Not "verify then trust." Not "trust but monitor." Just - don't trust them. Assume every user is compromised, negligent, or adversarial. Build your systems accordingly. This principle gave us least privilege, network segmentation, rate limiting, audit logs, DLP. It works.
So why are we treating AI agents like trusted colleagues?

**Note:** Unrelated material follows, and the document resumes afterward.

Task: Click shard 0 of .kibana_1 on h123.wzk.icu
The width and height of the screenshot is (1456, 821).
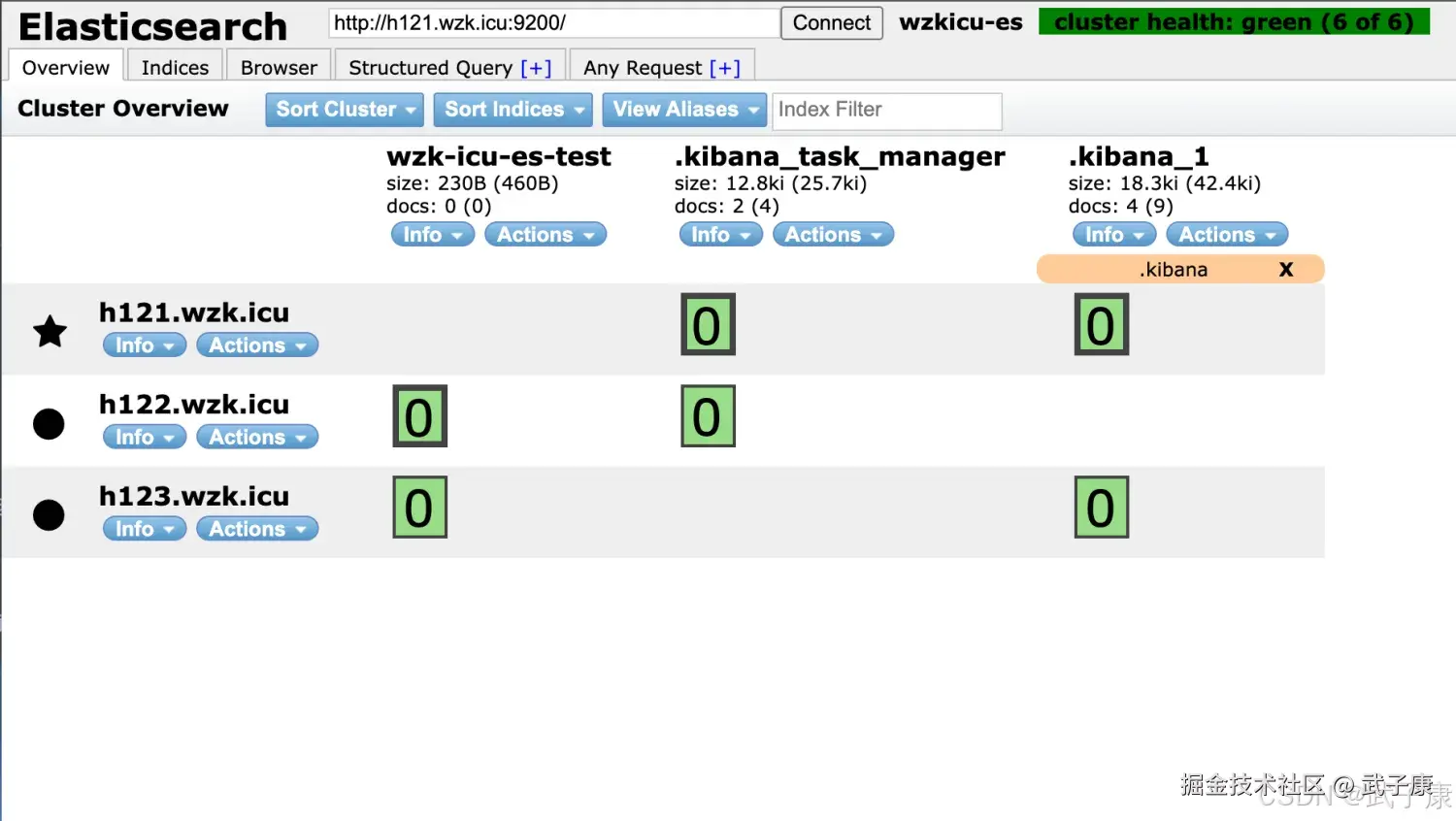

The current alignment discourse assumes we need to make agents want to behave. Instill values. Train away deception. This is the equivalent of solving security by making users trustworthy. We tried that. It doesn't work. You can't patch human nature, and you can't RLHF your way to guaranteed safety.
Here's the thing: every principle from zero-trust security maps directly to agent orchestration.
Least privilege. An agent that writes unit tests doesn't need prod database access. Scope its capabilities via RBAC - same as you'd scope a service account.
Isolation. Each agent runs in its own pod. It can't read another agent's memory, touch its files, or escalate sideways. Same reason you don't run microservices as root in a shared namespace.
Budget enforcement. Token caps and cost limits per agent, per task. An agent that tries to burn $10k on a $5 task gets killed. Like API rate limits, but for cognition.
Audit trails. Full OpenTelemetry tracing on every action, every delegation, every result. You don't need to trust an agent if you can observe everything it does.
PII redaction. Presidio scans agent output before it leaves the pod. Same principle as DLP in enterprise - don't let sensitive data leak, regardless of intent.
Policy enforcement. Declarative policies (CRDs) constrain what agents can and can't do. Like network policies, but for agent behavior.
We built this. It's called Hortator - a Kubernetes operator for orchestrating autonomous AI agent hierarchies. Agents (tribune → centurion → legionary) run in isolated pods with RBAC, budget caps, PII redaction, and full OTel tracing. Everything is a CRD: AgentTask, AgentRole, AgentPolicy. Written in Go, MIT licensed.
We didn't solve alignment. We made it irrelevant by treating agents as untrusted workloads - exactly how we've treated every other piece of software for the last 20 years.
GitHub: https://github.com/hortator-ai/Hortator/
Genuinely curious what this community thinks. Are we wrong to frame alignment as an infrastructure problem? What's the zero-trust model missing when applied to agents? Poke holes - that's what we need.